この中には、2016年の「ベスト・オブ・パナマ」で「1ポンド当たり275ドル」(約454グラム当たり約3万2000円=当時の為替レート)で落札した豆もあった。サザコーヒーの店舗では1杯「3000円」で提供した。

 そんな高いコーヒーはそう売れないように思うが、「サザコーヒー本店では2日に1杯程度、全店では1日に2~3杯ご注文がありました」(鈴木氏)という。表現が過去形なのは、提供数に達して品切れとなったためだ。

 17年の「ベスト・オブ・パナマ」で落札したコーヒー豆は、10月に店頭に出る予定だという。このなかには「1ポンド当たり601ドル」(約454グラム当たり約6万7300円=当時の為替レート)と、史上最高値でサザコーヒーが共同落札した豆もある。
店頭でのコーヒー豆、コーヒー1杯の価格は未定とのこと。果たして、いくらで販売されるのだろうか。

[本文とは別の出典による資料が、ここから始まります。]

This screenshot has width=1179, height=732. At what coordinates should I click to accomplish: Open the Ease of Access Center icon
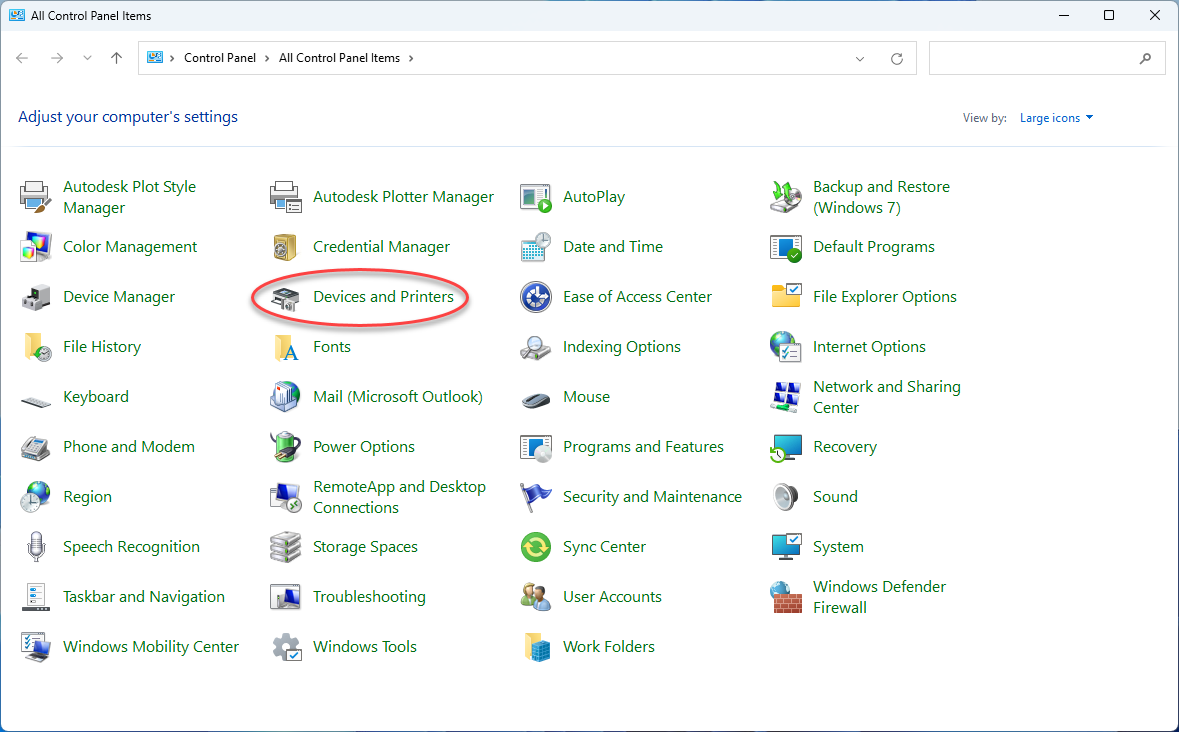[535, 298]
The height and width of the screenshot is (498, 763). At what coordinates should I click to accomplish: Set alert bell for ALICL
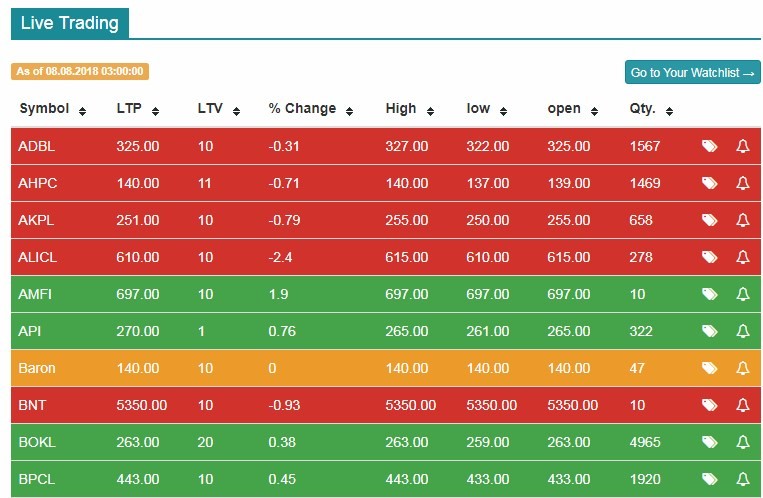pos(742,257)
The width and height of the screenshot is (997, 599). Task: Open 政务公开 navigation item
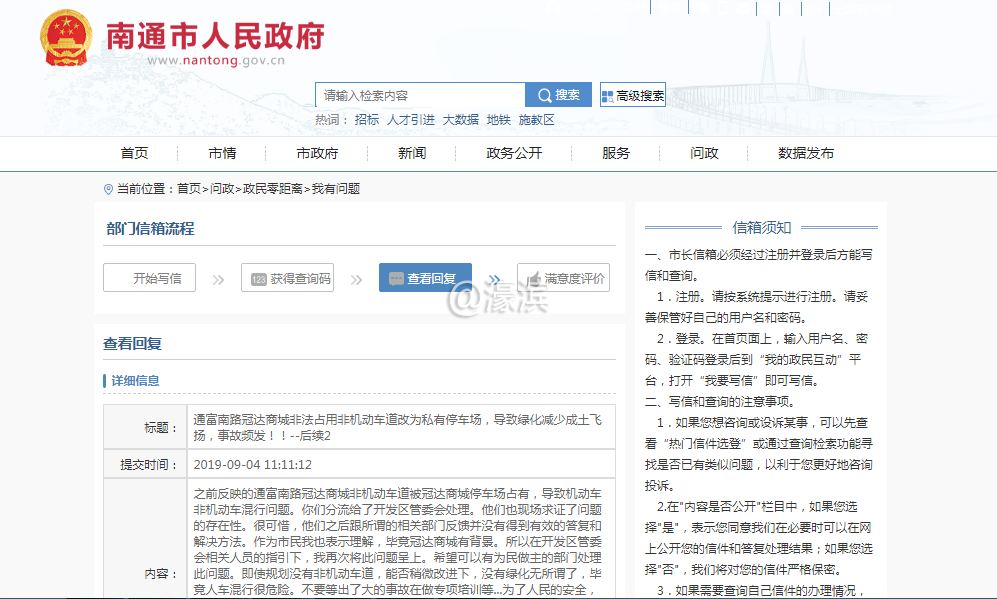click(514, 153)
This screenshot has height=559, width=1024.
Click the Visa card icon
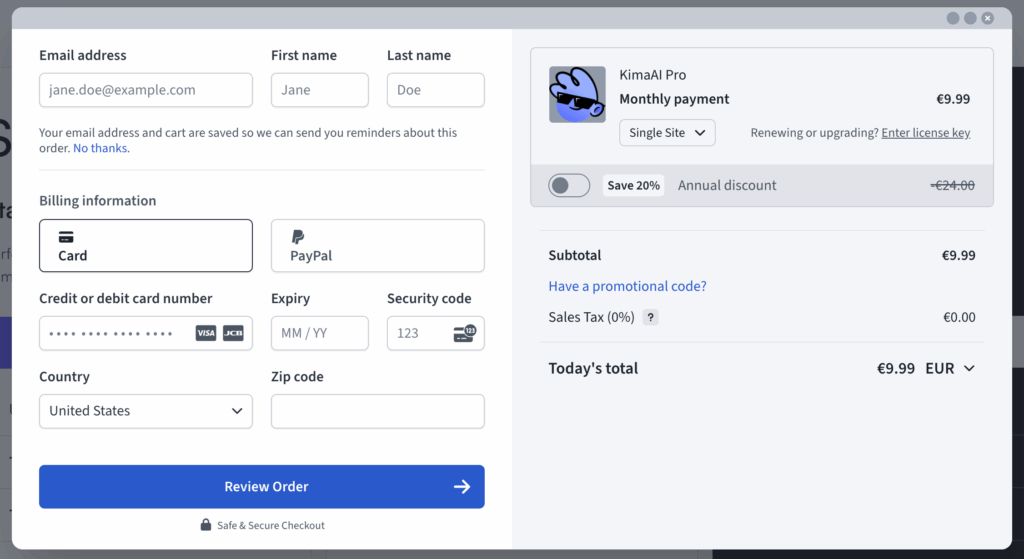(206, 333)
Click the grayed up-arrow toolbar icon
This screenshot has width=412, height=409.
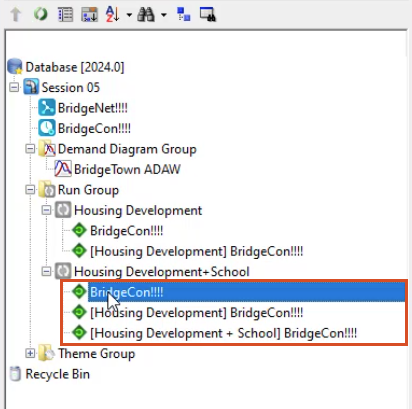point(16,14)
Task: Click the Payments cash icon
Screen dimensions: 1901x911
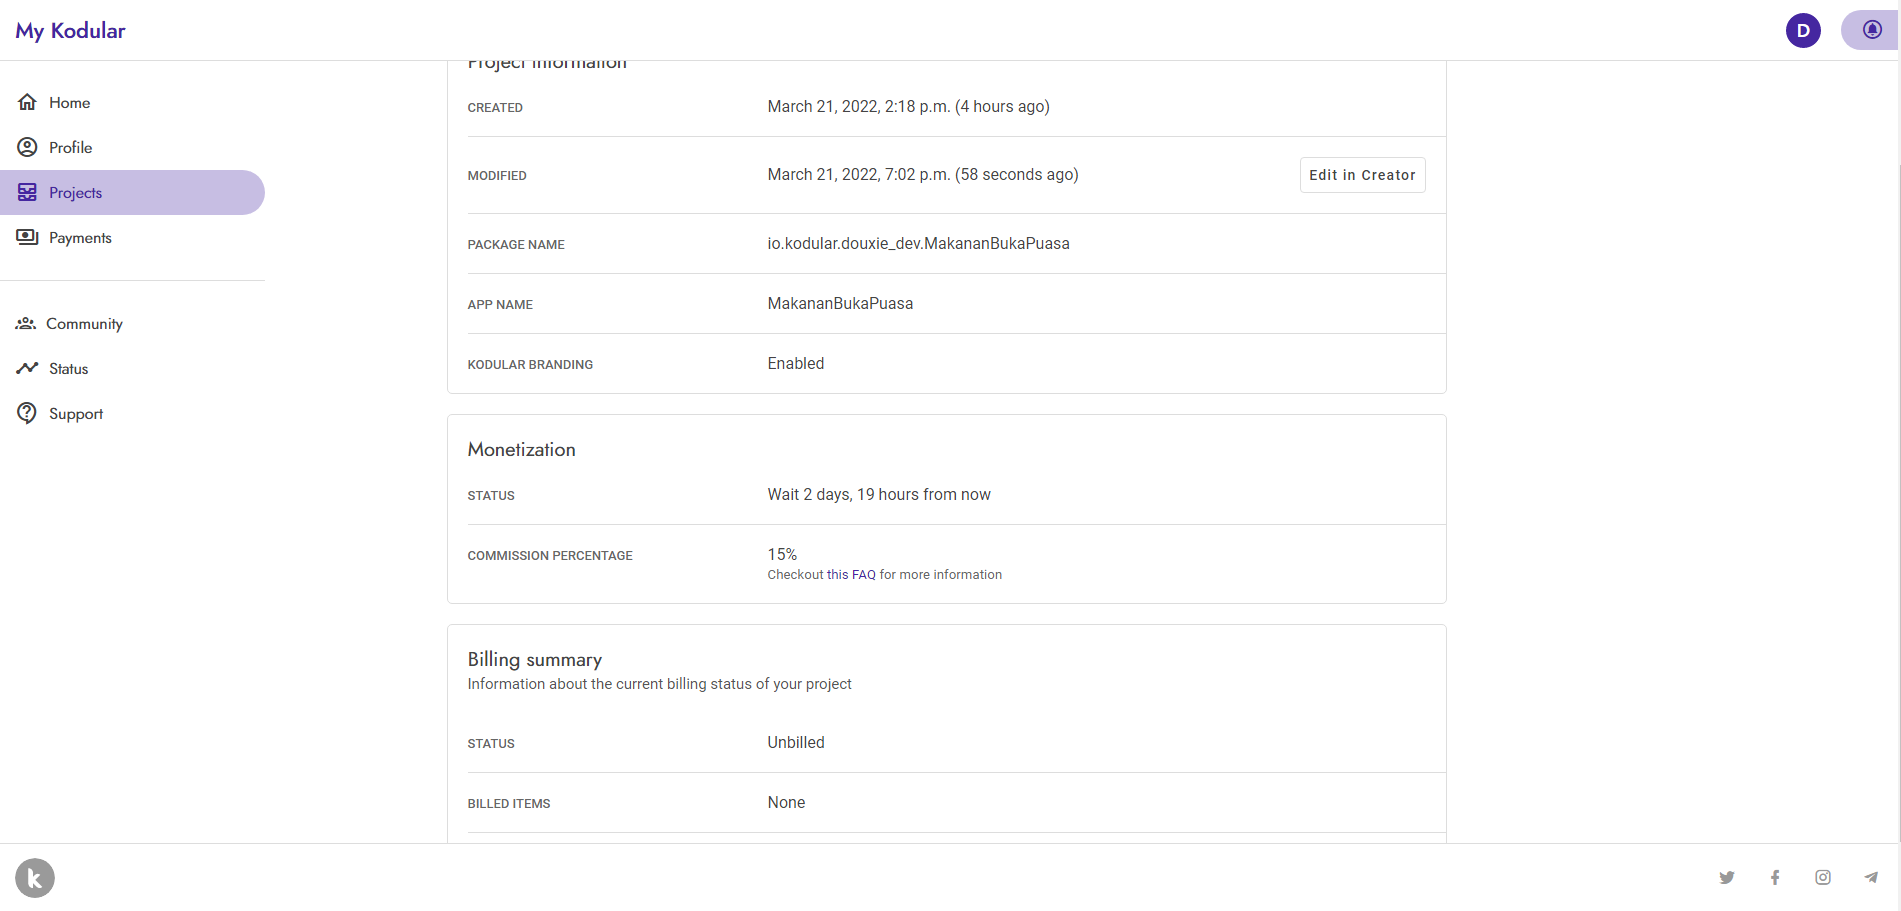Action: click(27, 237)
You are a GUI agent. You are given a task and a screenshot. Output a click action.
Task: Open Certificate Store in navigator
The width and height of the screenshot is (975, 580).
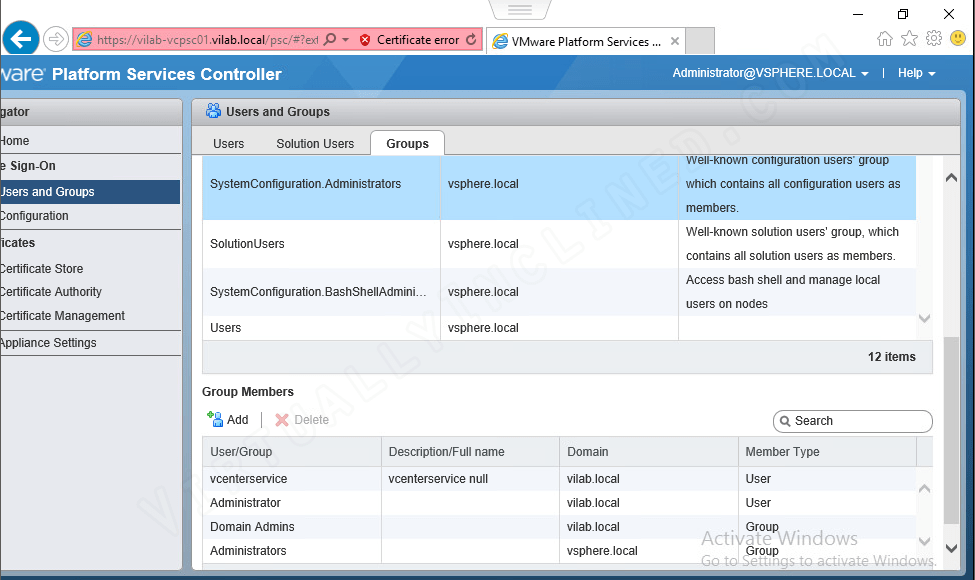[42, 269]
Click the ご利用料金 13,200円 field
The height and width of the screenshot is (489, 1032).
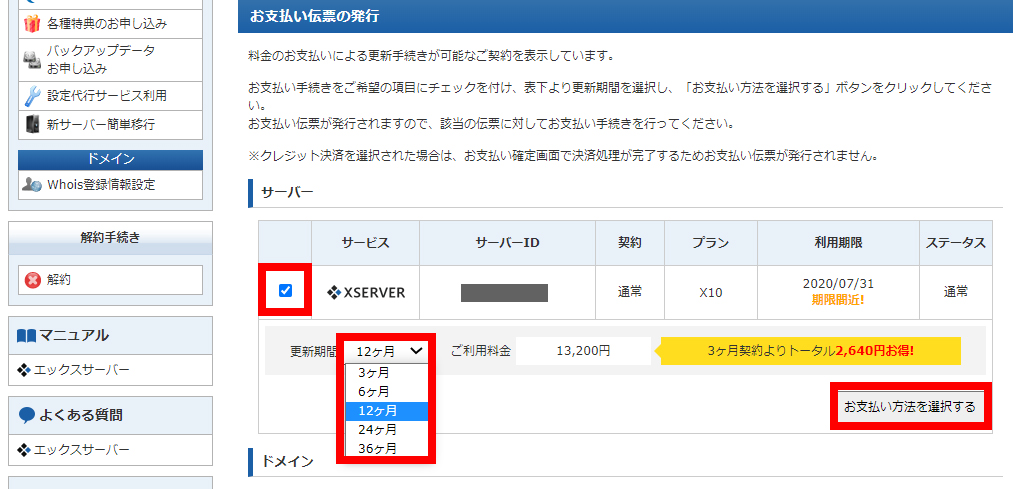click(583, 351)
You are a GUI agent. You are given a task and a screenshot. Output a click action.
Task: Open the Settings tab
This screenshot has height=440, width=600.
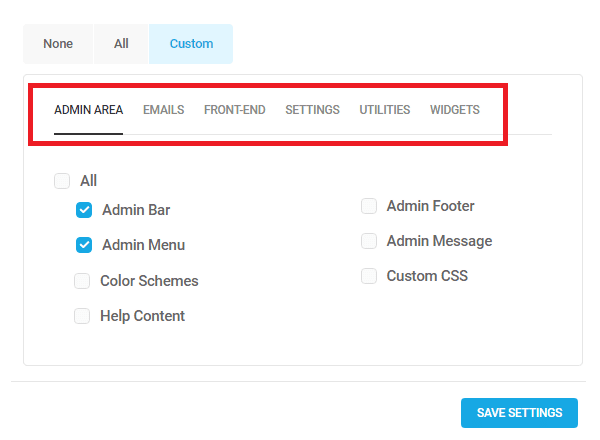click(312, 110)
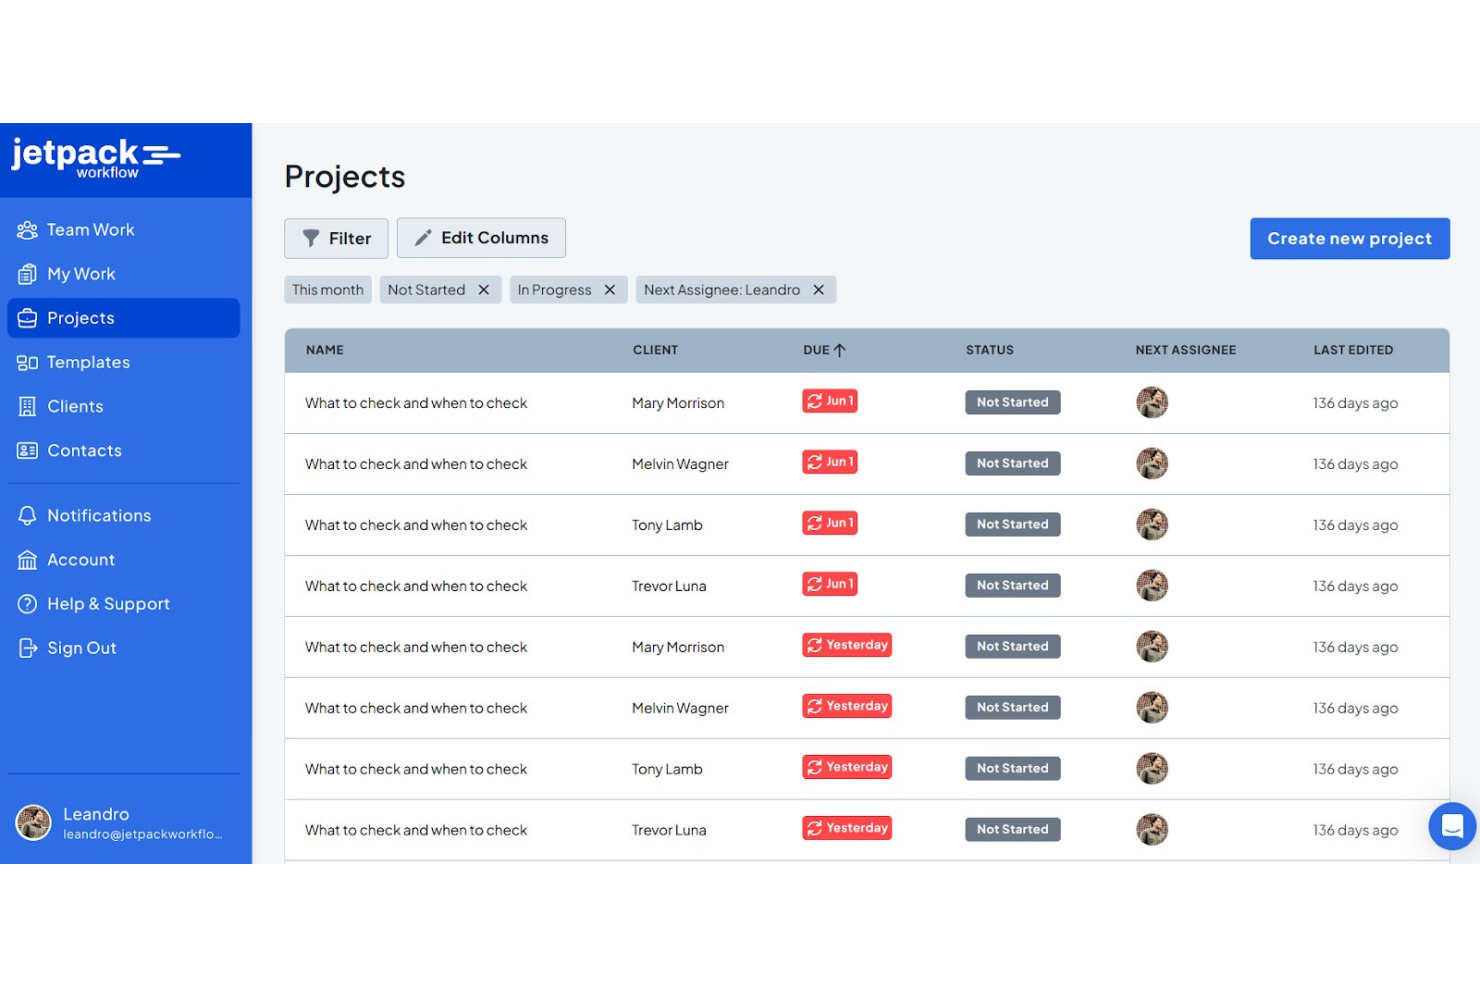Remove the 'Next Assignee: Leandro' filter
This screenshot has height=987, width=1480.
pos(819,289)
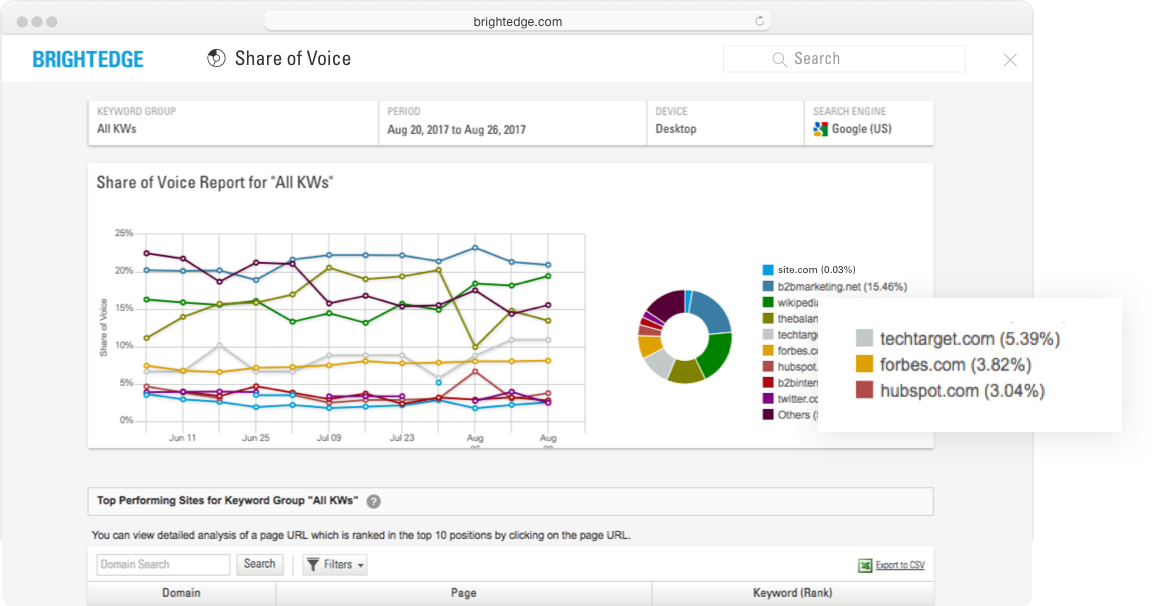Click the Search button beside Domain Search
Image resolution: width=1152 pixels, height=606 pixels.
[260, 564]

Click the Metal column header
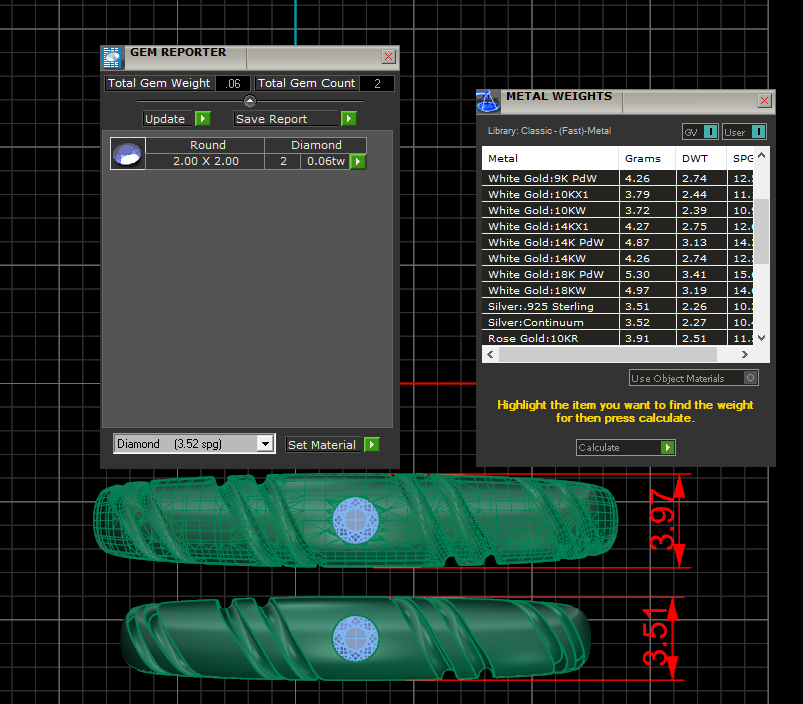coord(503,159)
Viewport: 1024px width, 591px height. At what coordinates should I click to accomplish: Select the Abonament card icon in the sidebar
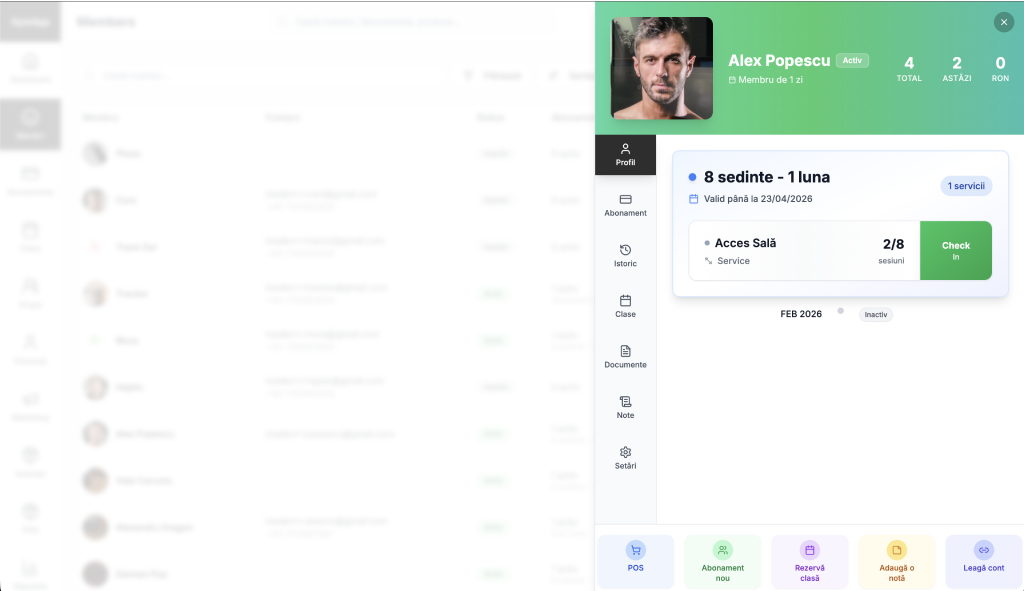tap(625, 201)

 今回、筆者もパナマ・ゲイシャを試飲する機会に恵まれた。まず4種類の豆をブレンドした「サザ・スペシャル・ブレンド」を一口飲んだ後で、ゲイシャ(「シングルオリジン」と呼ばれる単独の豆)を飲むと「なんだ。このコーヒーは?」と思った。フルーツ感があり、チョコレートのような残り感もある。自分がイメージしてきたコーヒーの味とは明らかに違うのだ。関心のある人は、ゲイシャを単独で飲んでも違いがわかりにくいので、ほかのコーヒーと飲み比べるとよいだろう。

●「ワイン」と似てきた「コーヒー」

 コーヒーは、栽培された果実をかじれば、強い・弱いといった違いはあるがフルーティーな味がする。農作物なので、気象条件や環境によっても、果実や中の豆の状態が左右されてしまう。

 また、冒頭で紹介したように、日本に輸入されるコーヒー豆のうち、「スペシャルティコーヒー」と呼ばれる豆は5%程度にすぎず、最高級品種はそのなかでもごくわずかだ。同じ品種でも農園によって味が異なり、同じ農園産でも栽培条件で味が変わる。たとえば次のような表記となる。

「パナマ・ゲイシャ ナチュラル ××農園」
「パナマ・ゲイシャ ウォッシュ ××農園」

 ナチュラルとは「果実干し」の意味で、お米のようにコーヒー果実をそのまま天日干しするもの。一方のウォッシュは「水洗式」の意味で、果実の中の豆を取り出し、きれいな水で洗うものだ。一般にナチュラルは「フルーツに酵母菌がつき、干し柿のようになる」(太郎氏)という。

 こうして考えると、コーヒーはワインの世界に似ている。「品種」「テロワール(土地)」「生産者(農園)」「栽培」によって異なるからだ。コーヒーの場合は、生豆の特性を生かした焙煎方法が「浅煎り」「中煎り」「中深煎り」「深煎り」まであり、それ次第で味も変わる。

 気候も過ごしやすくなり、温かいコーヒーが楽しめる時季となった。秋の夜長に、豆ではブレンド、シングルオリジン、さらにはエスプレッソ、カフェラテ、カプチーノなどさまざまな味が楽しめるのは贅沢な環境といえよう。10月1日は「コーヒーの日」でもある。